Na questão sobre a existência de um programa de treinamento nos CCV, ficou clara que não existe, uma vez que segundo os participantes a empresa não possui de um plano onde esteja estabelecido um programa de treinamento, facto este que os mesmos lamentam, pois consideram que, tendo um plano de treinamento bem estruturado, funcionando normalmente facilita e de que maneira para o alcance dos objetivos organizacionais em vários aspectos, tendo como principal benefício uma equipa preparada para enfrentar os diversos desafios existentes no dia-a-dia.
“ Aqui não há um programa de treinamento, facto de se lamentar, porque o treinamento ajuda no alcance dos objetivos da empresa”.(R, 35 anos).
É de salientar que as respostas foram unânimes, ou seja, todos estão conscientes da inexistência de um programa de treinamento, estando ainda mais conscientes da falta que faz na organização. Ainda, acrescentam que, para que os objetivos da empresa (CCV) sejam atingidos é imprescindível que a equipa esteja alinhada em termos de conhecimento organizacional, e exemplificam funcionários recém chegados que consideram estarem, na maioria das vezes, desprovidos de conhecimento dos procedimentos organizacionais, normas, regras e o ambiente altamente complexo e dinâmico da empresa, facto este que só pode ser resolvido se todos passassem por um programa de treinamento rígido antes de ingressarem na organização. Essa opinião é reforçada pelo autor Boog (1999), onde ele fala que o treinamento quando bem definido é favorável para o desenvolvimento educacional da empresa. Nele, as pessoas aprendem e aplicam seus conhecimentos, visando atingir objetivos específicos e predefinidos de interesse mútuo.

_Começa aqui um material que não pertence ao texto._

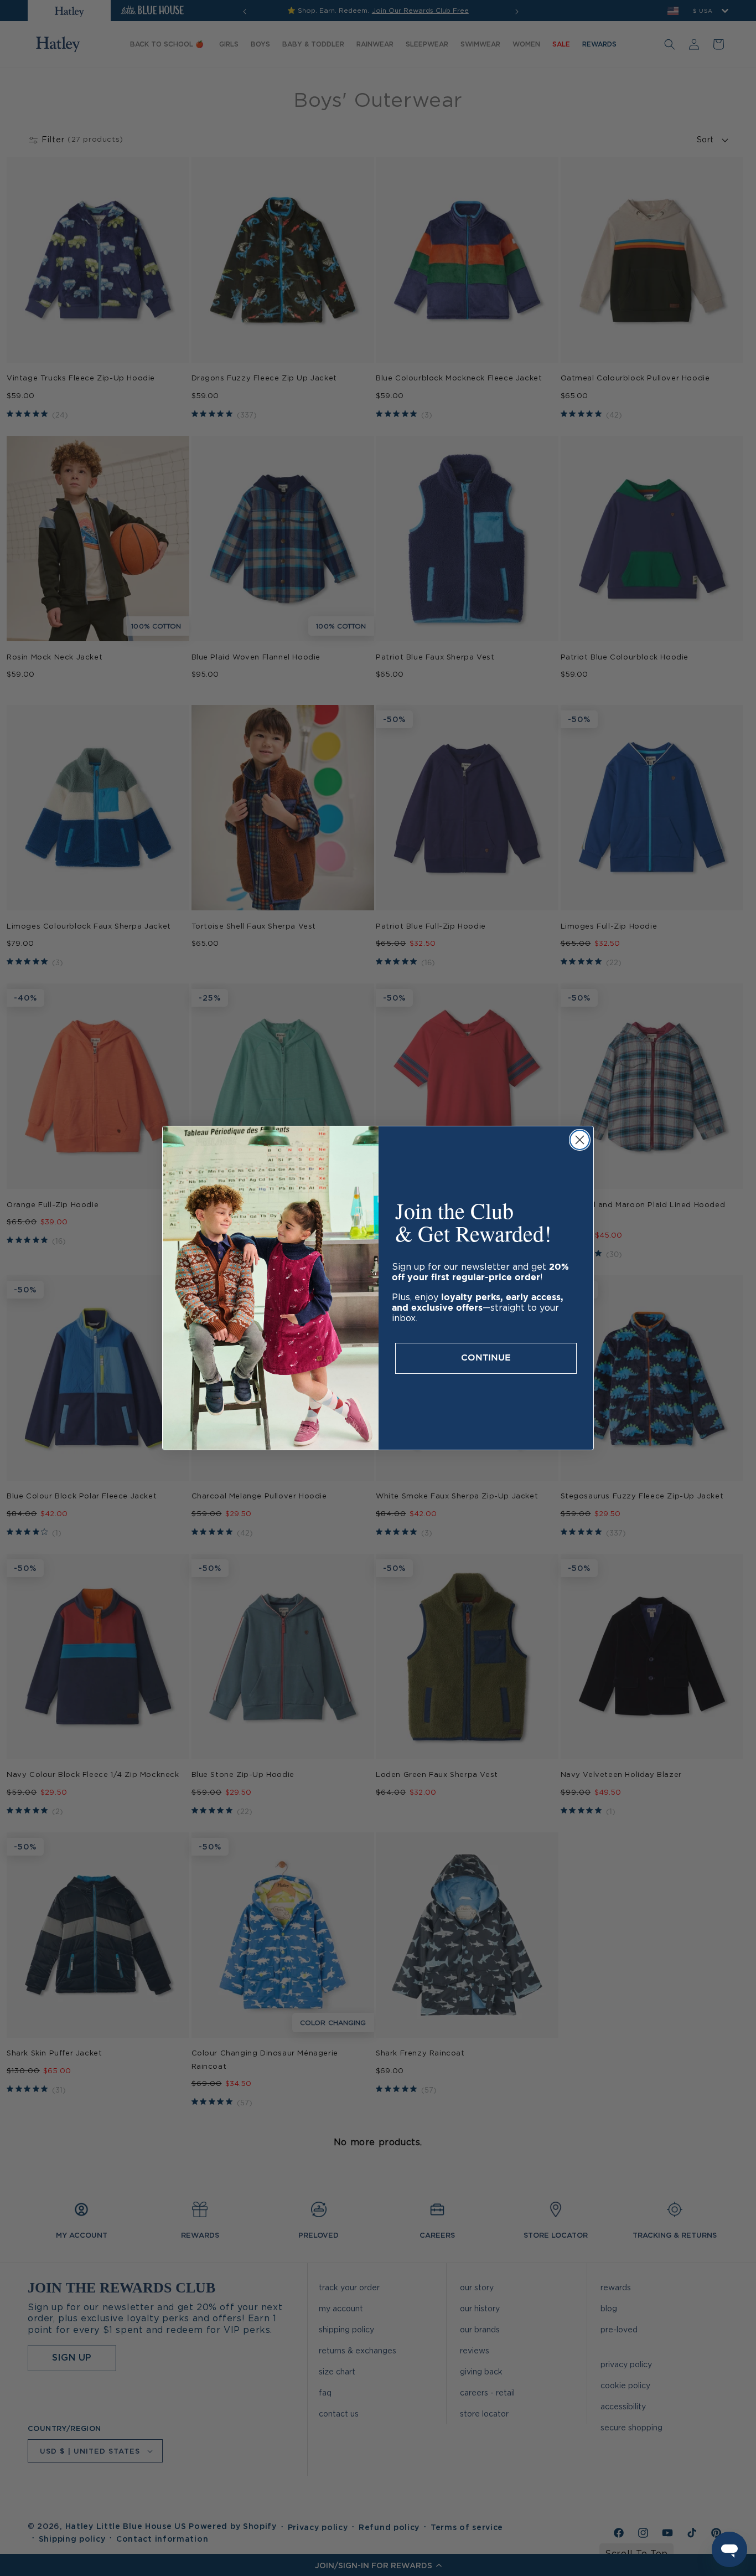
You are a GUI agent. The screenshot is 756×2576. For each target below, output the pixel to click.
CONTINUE (486, 1358)
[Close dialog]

Caso não existisse um programa de treinamento na empresa, foram questionados como são preparados os funcionários para na execução das suas tarefas e de que forma a organização lida com os novos colaboradores. Afirmam que apenas passam por um dias sob orientação dos mais experientes, mas nada que se compare com um treinamento rígido que abarca todo os seus processos.
Caracterizam essa preparação como uma pequena ajuda dos próprios funcionários da empresa. Aos novos colaboradores, afirmam que também passam por uma preparação, que são desenvolvidas sob orientações dos funcionários que já trabalham a mais tempo na organização, o que também consideram representar dificuldades pois os mesmos não têm muito tempo para ensinar, e cada situação que aparece é diferente da outra. A necessidade dos colaboradores passarem por um programa de treinamento é sempre, tendo em conta que segundo Marras (2001), o ser humano ao longo de sua vida recebe influência do mundo e a sua volta, daí, para adaptar-se às normas e valores sociais vigentes e aceitos no local de trabalho, é preciso alinhar as suas experiências empíricas com o ambiente em que vive na organização e no cargo que ocupa.
“Aqui somos preparados pelos nossos próprios colegas de trabalho, que é apenas uma pequena ajuda, não chegando a ser um treinamento, sendo que o treinamento é muito mais abrangente” (P, 46 anos).
Para os participantes, é um facto de se lamentar, uma vez que consideram que os treinamentos devem ser executados por pessoas com requisitos para tal. Requisitos esses que vão desde de um amplo conhecimento da própria gestão de pessoas até a capacidade de transmissão das mensagens, pois, consideram que o próprio processo de treinamento exige muita técnica e bom senso dos responsáveis, na medida que, acreditam que não é uma tarefa fácil de ser executado, por envolver pessoas com problemas distintos, com dificuldades específicos e muitas vezes desmotivadas para aprenderem.
O autor Marras (2001) vem reforçar essa opinião quando fala que, para que um programa de treinamento tenha sucesso o instrutor deverá estar preparado para atuar como um verdadeiro agente de mudança. A atuação deste que poderá garantir o alcance dos objetivos estabelecidos e o sucesso do treinamento. Ainda acrescenta que o instrutor deve possuir algumas características básicas para que ele possa obter sucesso na transmissão de conhecimento, como personalidade, transmitindo segurança; conhecimento do assunto; habilidade para lidar com ambiguidades; motivado para a função; criar vínculo com o público; ter influência; habilidade em vender ideia etc.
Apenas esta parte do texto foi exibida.